WCCM ECCOMAS 2026

Uncertainty Quantification of Foundation Models for Scientific Machine Learning

ZAKI, MOHD (JOHNS HOPKINS UNIVERSITY)
Thiagarajan, Ponkrshnan (JOHNS HOPKINS UNIVERSITY)
Chakraborty, Souvik (INDIAN INSTITUTE OF TECHNOLOGY DELHI)
Shields, Michael (JOHNS HOPKINS UNIVERSITY)

In session: MS316B - Fundamental Concepts in Scientific ML II

Please login to view abstract download link

The data-driven foundation models (FMs) for scientific machine learning (SciML) have enabled generalizable modelling of complex physical systems and simultaneously amplified the challenge of understanding and managing uncertainty. The development of FMs require large multi-domain datasets for training models having parameters ranging from a few millions to billions.
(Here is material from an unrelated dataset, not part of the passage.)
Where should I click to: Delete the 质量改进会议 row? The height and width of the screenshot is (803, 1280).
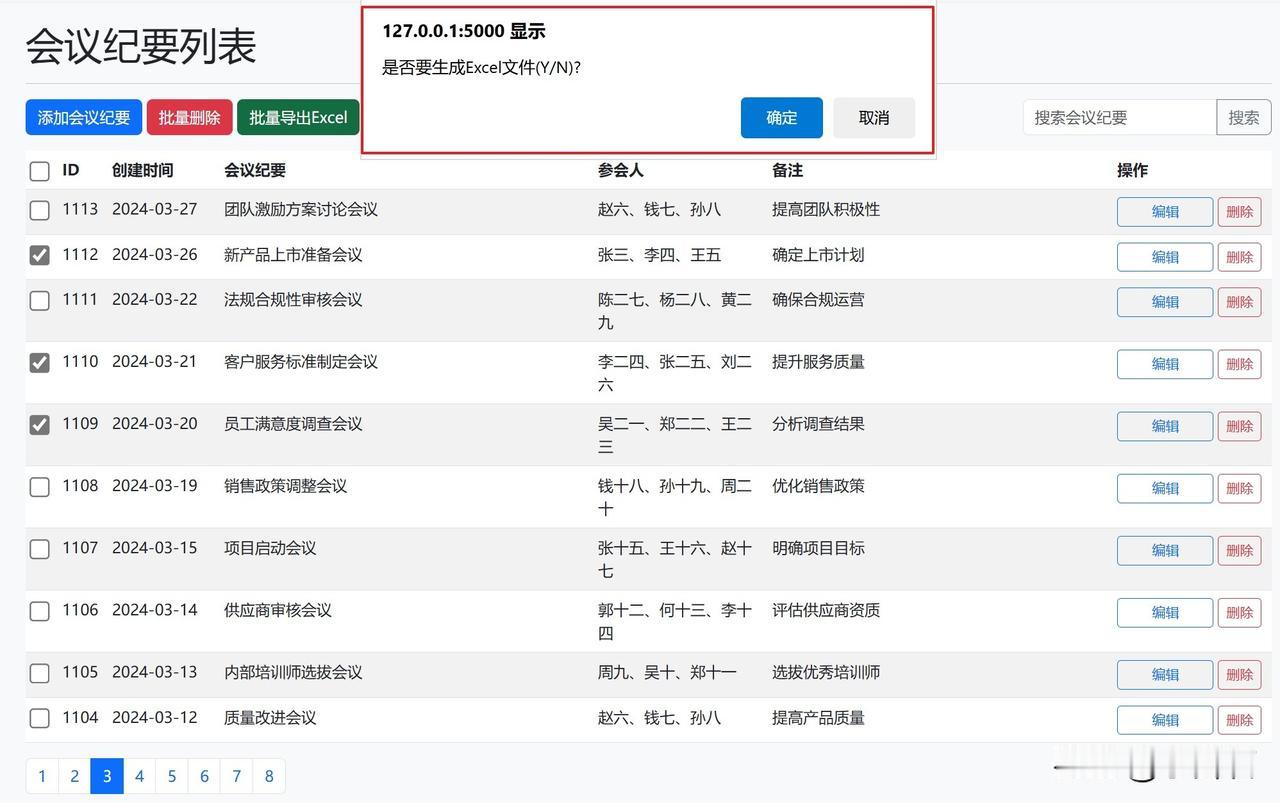click(1239, 720)
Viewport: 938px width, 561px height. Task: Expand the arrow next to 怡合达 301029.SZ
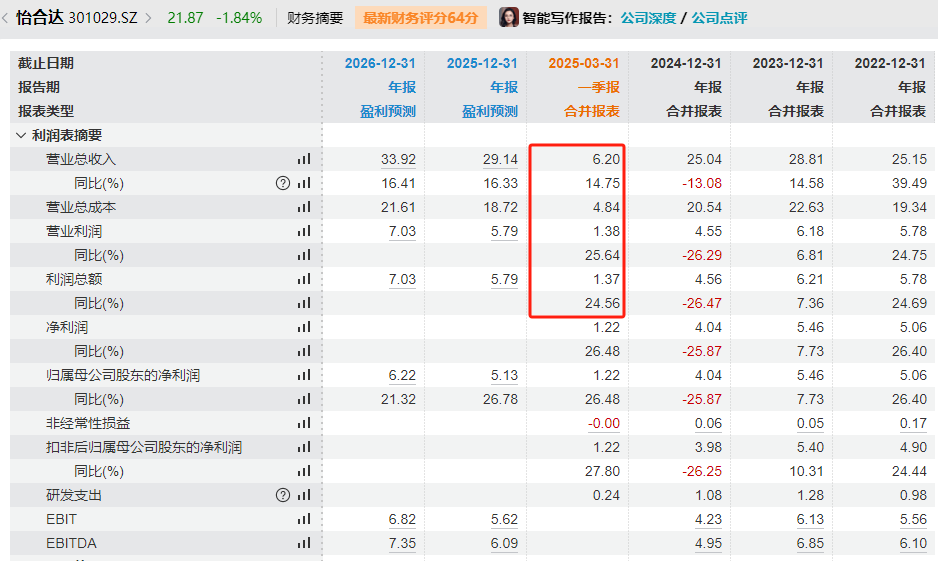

Therefore, Uncertainty Quantification (UQ) for FMs must be considered at all stages of the model development lifecycle. In this work, we present a systematic framework to guide UQ across four critical stages: (1) Data and Dataset Curation; (2) Tokenisation and discretization; (3) Model Architecture; and (4) Training and Fine-tuning to quantify epistemic and aleatoric uncertainties. To demonstrate the proposed approach, we perform a comparative study on different SciML FMs spanning several orders of magnitude in number of parameters (ranging from specialised architectures with a few thousand parameters to large-scale foundation models with billions of parameters). Specifically, we use the recently proposed technique of combining the variational inference (VI) with Hamiltonian Monte Carlo (HMC) methods to perform UQ for neural networks and neural operators [1]. The VI based training of the FMs enable identification of model parameters contributing towards the uncertainty in the model output, followed by the HMC only on the identified parameters. Through our study, we highlight how uncertainty evolves with model and data scale and task complexity during pretraining and finetuning. Our proposed approach will enable researchers and FM developers to effectively probe the development pipelines and create reliable models.